Check the listing that follows and work out how many lines include "computer". The reply is that number alone.

[Opening Provided entries section]

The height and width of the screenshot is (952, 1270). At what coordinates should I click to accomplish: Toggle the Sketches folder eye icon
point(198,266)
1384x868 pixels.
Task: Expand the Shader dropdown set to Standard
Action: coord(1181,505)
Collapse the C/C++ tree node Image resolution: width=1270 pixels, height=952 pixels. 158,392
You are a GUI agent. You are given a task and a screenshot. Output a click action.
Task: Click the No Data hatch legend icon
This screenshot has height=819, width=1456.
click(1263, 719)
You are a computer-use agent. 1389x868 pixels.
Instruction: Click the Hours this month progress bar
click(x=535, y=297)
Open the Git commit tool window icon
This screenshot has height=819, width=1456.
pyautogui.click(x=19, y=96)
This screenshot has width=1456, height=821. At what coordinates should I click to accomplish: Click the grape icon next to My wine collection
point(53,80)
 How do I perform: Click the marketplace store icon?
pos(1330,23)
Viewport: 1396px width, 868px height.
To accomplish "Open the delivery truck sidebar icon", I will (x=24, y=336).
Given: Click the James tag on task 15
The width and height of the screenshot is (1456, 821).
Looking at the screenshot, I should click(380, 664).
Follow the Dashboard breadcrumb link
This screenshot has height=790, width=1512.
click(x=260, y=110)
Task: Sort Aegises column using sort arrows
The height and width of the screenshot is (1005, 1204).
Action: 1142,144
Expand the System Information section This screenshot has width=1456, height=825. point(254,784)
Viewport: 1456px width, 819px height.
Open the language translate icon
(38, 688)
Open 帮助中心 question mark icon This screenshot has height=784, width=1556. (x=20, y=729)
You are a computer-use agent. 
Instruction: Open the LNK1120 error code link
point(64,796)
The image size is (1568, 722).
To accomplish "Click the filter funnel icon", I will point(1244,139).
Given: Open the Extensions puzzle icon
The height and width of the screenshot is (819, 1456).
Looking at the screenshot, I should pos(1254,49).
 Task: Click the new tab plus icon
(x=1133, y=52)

[Closing Provided entries section]

▶ [Result]
2